The Communist revolutionaries under Mao Zedung wrested the power from Kuomintang in mid- 20th century after a prolonged battle. On 1st October 1949, Mao declared the formation of People’s Republic of China. The country became an official Communist nation and Mao became the head of both the party and country. He implemented the policies to stabilize the economy and administration of China.
In the early days of his rule Mao implemented policies modeled after those of Soviet Union. In 1958, he decided to part with it and brought in a new policy, called Great Leap Forward. The project, aimed at the progress in agricultural sector, was however, a disappointment in various levels. The economic failure of the policy began to weaken Mao’s position in the party and he had to step down as the head of state. At the same time, the new President Liu Shaoqi undertook projects to encourage private agriculture and improve the financial sector of the country.
To counter these kinds of revisionist activities, Mao declared a new socio-political movement in 1966; the Cultural Revolution. The official term for the movement was the Great Proletarian Cultural Revolution. With the movement, Mao aimed to bring back the party and society to Communist ideals, which he thought the country was slowly losing. He formulated plans to weaken his political rivals and bring back Maoist principles as the primary ideology of the party. He formed a group Red Guards, consisting of mainly students, who acted as the front-line organizers of Cultural Revolution. Mao called for the students to annihilate people who traversed the path of capitalism. The collection of his thoughts, the Little Red Book, was the sacred text for the Red Guards. They stormed the campuses and questioned the teachers. Scholars and writers were sent to paddy fields to practice agriculture. Many universities were closed. Many cultural and religious establishments were destroyed during the movement.

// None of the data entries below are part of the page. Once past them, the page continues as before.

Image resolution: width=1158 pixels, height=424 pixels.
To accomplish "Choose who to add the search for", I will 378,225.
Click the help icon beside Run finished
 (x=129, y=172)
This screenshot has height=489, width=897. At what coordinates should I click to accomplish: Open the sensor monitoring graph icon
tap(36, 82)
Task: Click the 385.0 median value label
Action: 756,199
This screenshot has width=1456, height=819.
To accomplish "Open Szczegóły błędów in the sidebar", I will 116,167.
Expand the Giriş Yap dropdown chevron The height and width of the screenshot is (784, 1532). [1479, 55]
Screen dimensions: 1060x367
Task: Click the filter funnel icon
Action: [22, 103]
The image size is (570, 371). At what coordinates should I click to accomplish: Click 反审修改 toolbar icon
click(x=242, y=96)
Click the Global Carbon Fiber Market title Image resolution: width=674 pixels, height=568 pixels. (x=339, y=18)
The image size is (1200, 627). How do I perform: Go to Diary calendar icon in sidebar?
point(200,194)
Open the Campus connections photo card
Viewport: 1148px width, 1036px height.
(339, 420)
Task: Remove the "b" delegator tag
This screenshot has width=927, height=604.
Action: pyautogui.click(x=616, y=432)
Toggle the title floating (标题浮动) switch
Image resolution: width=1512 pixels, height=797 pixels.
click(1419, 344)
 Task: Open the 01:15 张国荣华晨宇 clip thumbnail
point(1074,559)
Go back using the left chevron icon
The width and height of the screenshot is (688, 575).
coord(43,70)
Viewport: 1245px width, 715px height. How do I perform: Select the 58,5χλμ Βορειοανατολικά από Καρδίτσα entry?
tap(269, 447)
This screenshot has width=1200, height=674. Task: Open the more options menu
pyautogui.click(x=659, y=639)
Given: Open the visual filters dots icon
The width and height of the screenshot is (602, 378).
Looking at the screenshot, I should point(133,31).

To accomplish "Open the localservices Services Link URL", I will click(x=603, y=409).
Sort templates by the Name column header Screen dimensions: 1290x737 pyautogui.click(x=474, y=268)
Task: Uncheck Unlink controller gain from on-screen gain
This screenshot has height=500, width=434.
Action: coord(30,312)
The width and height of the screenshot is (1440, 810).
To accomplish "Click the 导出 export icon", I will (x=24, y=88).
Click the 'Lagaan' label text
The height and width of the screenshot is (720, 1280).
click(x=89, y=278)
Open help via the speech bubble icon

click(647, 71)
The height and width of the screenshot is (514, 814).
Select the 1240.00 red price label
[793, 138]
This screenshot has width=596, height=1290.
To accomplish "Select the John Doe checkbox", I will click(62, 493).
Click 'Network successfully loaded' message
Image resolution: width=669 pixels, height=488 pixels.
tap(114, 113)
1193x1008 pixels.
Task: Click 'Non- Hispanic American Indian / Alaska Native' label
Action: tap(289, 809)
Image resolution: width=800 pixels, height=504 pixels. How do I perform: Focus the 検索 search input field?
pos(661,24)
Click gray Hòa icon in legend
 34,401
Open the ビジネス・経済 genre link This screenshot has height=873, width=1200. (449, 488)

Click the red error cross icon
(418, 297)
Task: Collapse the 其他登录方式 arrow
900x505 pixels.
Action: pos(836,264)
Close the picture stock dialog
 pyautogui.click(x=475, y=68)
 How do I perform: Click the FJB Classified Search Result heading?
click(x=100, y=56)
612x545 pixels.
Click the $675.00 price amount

Cultural Revolution witnessed many human rights violations and bloodshed. The party became more militant and the anti-Mao thinkers were hunted down. Many people were persecuted and suffered abuse. A lot of people were displaced from their homelands. The cultural revolution was being spearheaded by a group of four people. Known as the Gang of Four, it was composed by Jiang Qing, Mao’s last wife, Zhang Chunqiao, Yao Wenyuan and Wang Hongwen. Mao declared the end of the movement in 1969 but it continued unofficially.
The movement weakened considerably with the death of military leader Lin Biao in 1971. After Mao’s death in 1976, the country witnessed a struggle for power and after a long battle, the gang of four was arrested and Deng Xiaoping was sworn in as the Premier of China. Later, China officially renounced the Cultural Revolution and its associated events.